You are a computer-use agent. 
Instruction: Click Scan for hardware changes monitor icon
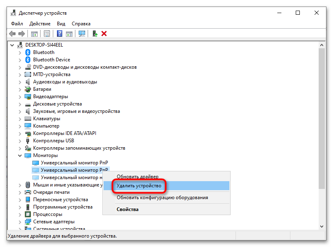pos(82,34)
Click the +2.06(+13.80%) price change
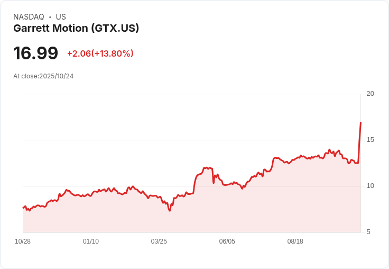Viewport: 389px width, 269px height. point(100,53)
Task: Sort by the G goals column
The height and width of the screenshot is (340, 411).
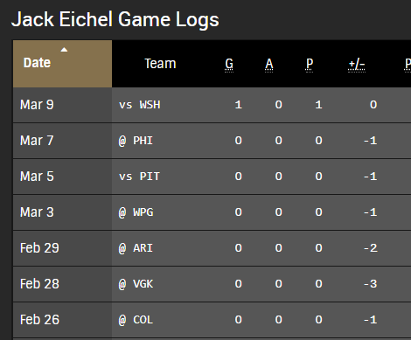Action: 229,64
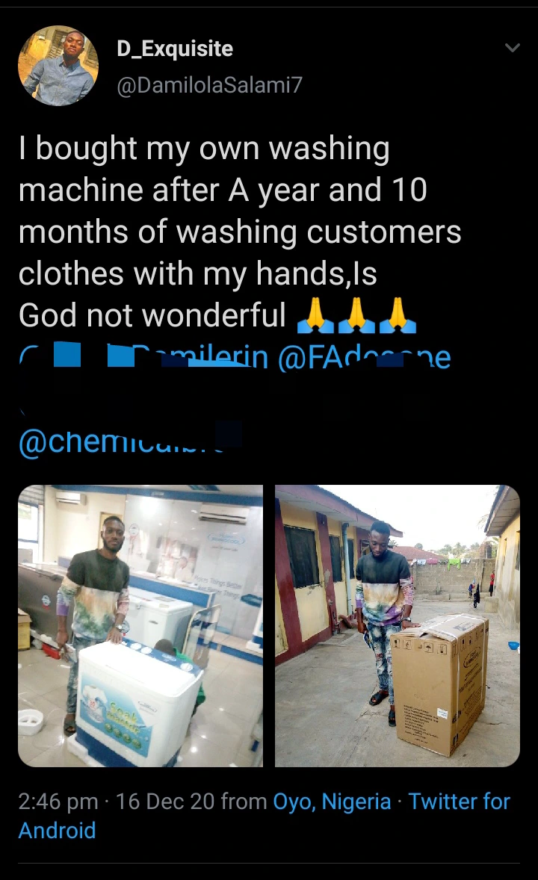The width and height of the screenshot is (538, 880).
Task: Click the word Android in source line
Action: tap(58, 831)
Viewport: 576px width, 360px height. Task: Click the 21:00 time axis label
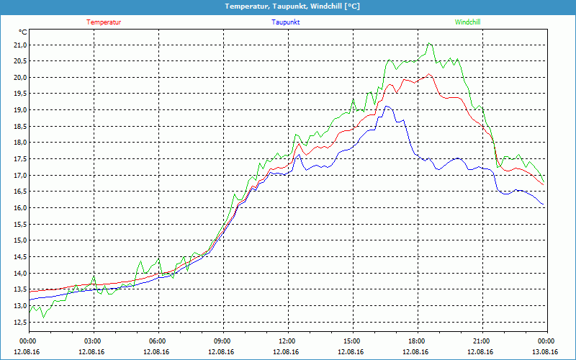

....

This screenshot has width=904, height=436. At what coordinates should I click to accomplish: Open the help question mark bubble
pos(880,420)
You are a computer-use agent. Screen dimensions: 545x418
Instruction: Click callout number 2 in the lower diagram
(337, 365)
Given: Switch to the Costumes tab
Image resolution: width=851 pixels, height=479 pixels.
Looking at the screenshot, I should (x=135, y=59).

....

### Exercise
Copy out all lines above that include the string "agent".

### Response for this exercise
You are a computer-use agent. 
You are a computer-use agent. Screen dimensions: 545x418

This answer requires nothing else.